Updated: Mar 9
PHILIPSBURG – Two passers bye and the Philipsburg Volunteer Fire Department (PVFD) were in the right place at the right time Saturday night.
The two parties responded to a fire at the old Granite County High School building just after 9 p.m., now privately owned by resident Joe Johnson. The fire consumed a machine shop with minimal damage to the 105-year-old main building just a few feet away.
One of the first people to see the fire was Philipsburg resident Travis Kelley. He and his girlfriend were watching television when they heard a large explosion just across the street.
“Someone called and asked if we needed to evacuate our house,” said Kelley. “I didn’t know exactly what was going on so we went outside to find that the fire was getting real big, real fast.”
According to Kelley, he and some other neighbors tried fighting the blaze with garden hoses but it found their efforts useless.
“The police were there but the firemen weren’t yet,” he continued. “We talked with the cop and we let him know that we thought Joe was still inside. By the time he (the officer) got around to the other side, it’s my understanding that another neighbor had flagged down a passerby and his friend…”
As the fire first began, phone calls rang out in Philipsburg as people checked on their family and friends. One of those calls went out to a pair of men who drove up to see if things were okay, when they realized that Johnson was still inside his home. After being flagged down by a resident, the duo raced to the glass double doors on the street - the original entrance to the school - only to find them chained shut. They broke through the glass and had to get passed a piano that was placed against a second set of interior doors before they could get to Johnson and help the wheelchair bound gentleman escape the danger.

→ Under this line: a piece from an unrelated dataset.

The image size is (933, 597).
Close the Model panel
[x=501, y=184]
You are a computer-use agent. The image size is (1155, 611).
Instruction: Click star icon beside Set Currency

One of the men was contacted but did not return calls or text messages.
Johnson, understandably upset, did not wish to comment.
Dine and Dash
When the Granite County Sheriff’s dispatch hit their cell phones around 9:14 p.m., members of the PVFD were in the midst of their 70th Annual Firemen’s Feed at the station. After having served several hundred guests delectable versions of elk, pork and spaghetti, the dessert course found them racing to their trucks in response. The fortunate happenstance of their location allowed the fire crew to arrive at Johnson’s home within minutes of the fire starting.
The response time proved critical as the structure was in full blaze when the firefighters arrived. PVFD Chief David Ray said that his crew came in full force for the incident.
“We had everything we have out there,” said Ray. “We had five trucks and Georgetown Lake had two trucks and a structure (truck) to reach it.” He also indicated that more than 20 first responders were on scene between firemen, law enforcement and emergency medical personnel.
When asked if the building was a total loss, Ray replied, “In our eyes it was a total save. The garage was lost, but the big house and the structure right next to it were totally saved.”
According to Ray, the fire appears to have started with an oil heater that was in the machine shop. When it ignited, it immediately set the old wooden structure ablaze and began heating other flammable and combustible elements. Within minutes propane and acetylene tanks exploded, as well as boxes of ammunition.
As the fire grew, it began licking at the old Granite County High School building that Johnson now calls home. At one point the southeastern portico, which residents stated was Johnson’s main entrance to the building, caught fire. The firemen quickly doused the flames to stop its advance. The heat from the fire broke several windows near the entrance, but the PVFD’s quick response stopped the fire from advancing any further on the historic structure.
Video Courtesy of Kassidy Huckfelt
What they don’t show you on the tour
Across the street from Johnson’s home sit a pair of vacation rentals. Lorrie Gates and her husband were staying in one of them when they were alerted to the sound of explosions outside.
“At first we thought it was a gun or fireworks,” said Gates of the disturbance. “But after we heard a couple more explosions we looked outside and saw the sparks and the building here in flames. We went outside across the street and there were more explosions and we could see that these two out buildings were in full blaze and the tree was on fire.
“The Philipsburg Volunteer Fire Department did a wonderful job of getting the fire under control and we were really impressed with that. … They were organized and just did a superb job.”
The Heat of Battle
The fire’s intensity was driven by what Ray described as various accelerants including fuel tanks, paint cans and ammunition boxes that had been stored in the shop. The flames were so intense that one neighboring house within 75 feet of the incident had its vinyl siding begin to blister and warp. Witnesses to the incident stated that the homeowner was using his own hose to water down the outside wall to keep it from combusting as well.
Cleanup and the aftermath
Sunday morning the volunteer firefighters were back at the scene, adding more water to the smoldering ruins to make sure that the danger was indeed over.
Chief Day related that when he and his crew returned to the station, something unexpected greeted them.
When the volunteer firemen had left on the call, the station was awash in dirty dishes, utensils and cooking gear with floors dirty from the night’s fundraising event. But when they rolled back in after 3 a.m. and parked their trucks, they found that the community members that had been their guests had stepped in to clean up the mess and leave the station spotless.